October 5, 2017 9:37am
• More than a quarter of a billion dollars already poured into just planning
• Report says DWR did not follow the law in at least one aspect, cites cost increases and delays
The cost and timeline increased because of the scale and unanticipated complexity of the project, the report says. In addition, costs of the conservation and tunnels program’s efforts to evaluate and plan for the potential implementation of the Bay Delta Conservation Plan and its alternatives, which eventually morphed into what is now marketed as the “WaterFix” project also significantly increased, the report says.
As of the end of June, planning phase costs had reached approximately $280 million, Ms.

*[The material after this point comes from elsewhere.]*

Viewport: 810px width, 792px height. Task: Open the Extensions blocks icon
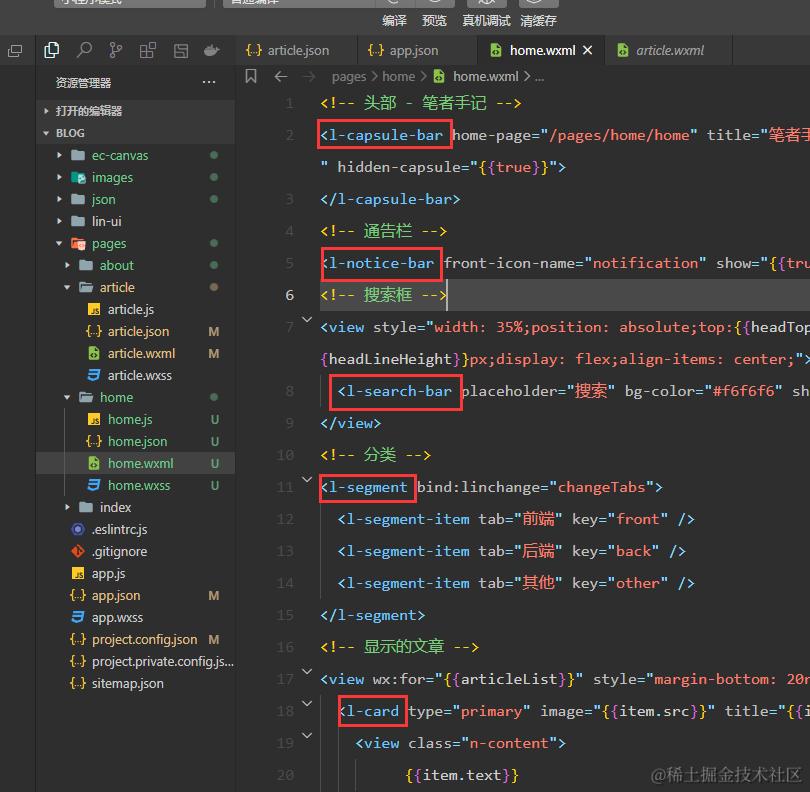click(148, 50)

Howle notes.
Her report says the governor’s Department of Water Resources did not select appropriately its current program manager for the program.
“DWR did not follow state law when it replaced the program manager for the conservation and conveyance program. Additionally, DWR did not accurately value its initial contract with the new program manager — the Hallmark Group — or ensure that it received fair and reasonable pricing for one of Hallmark’s subcontractors,” Ms. Howle says.
If the mammoth tunnels ever find enough money to begin construction, DWR needs to take certain steps to better prepare for the transition of “WaterFix” to the design and construction phase, Ms. Howle’s audit says.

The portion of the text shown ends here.